A pharmacist in North Carolina was arrested on drug charges and subsequently surrendered his license. This individual had been in the business for more 40 years. It is alleged that he sold fentanyl and 30 oxycodone pills to an undercover informant back in April.
The pharmacist surrendered his license on May 28. With the surrender of his license it appears that a Charlotte pharmacy will also be forced to close at some point in the near future. The pharmacist was freed on $10,000 bond.
In a drug trafficking case the intent to sell must be demonstrated. While the state and federal penalties for a conviction for such a charge are extremely severe, the consequences of either an arrest or conviction can also be devastating. Though arrests and convictions are two different things, the media does not always distinguish between the two. An arrest comes about when there is suspicion of wrongdoing. However, a conviction is only supposed to result when proof is presented in court showing the individual is guilty of a crime beyond a reasonable doubt.

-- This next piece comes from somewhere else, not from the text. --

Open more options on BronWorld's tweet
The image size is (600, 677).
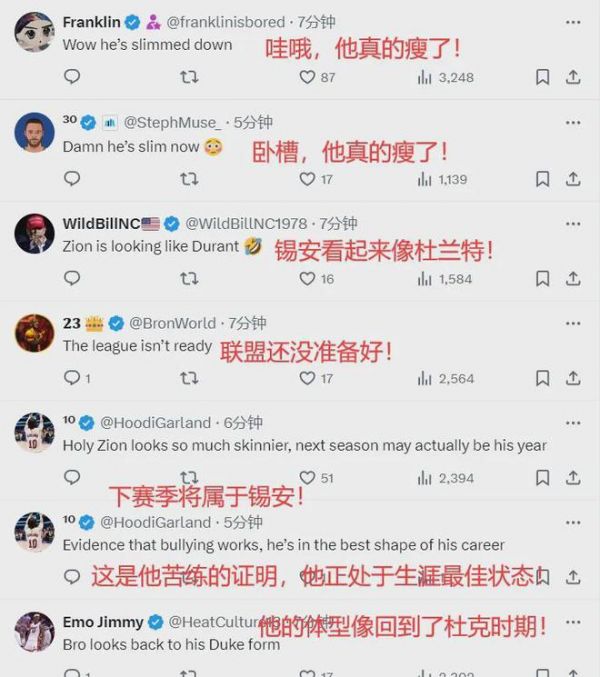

Still, even an arrest for such an individual could be devastating because it brings a cloud of suspicion on the manner in which he does business. “Pharmacists obviously have a duty to comply with all laws and regulations governing the dispensing of prescription drugs to patients,” stated the executive director for the North Carolina Board of Pharmacy. Though this is undoubtedly correct, we cannot afford to assume that the individual is guilty based upon an arrest taking place.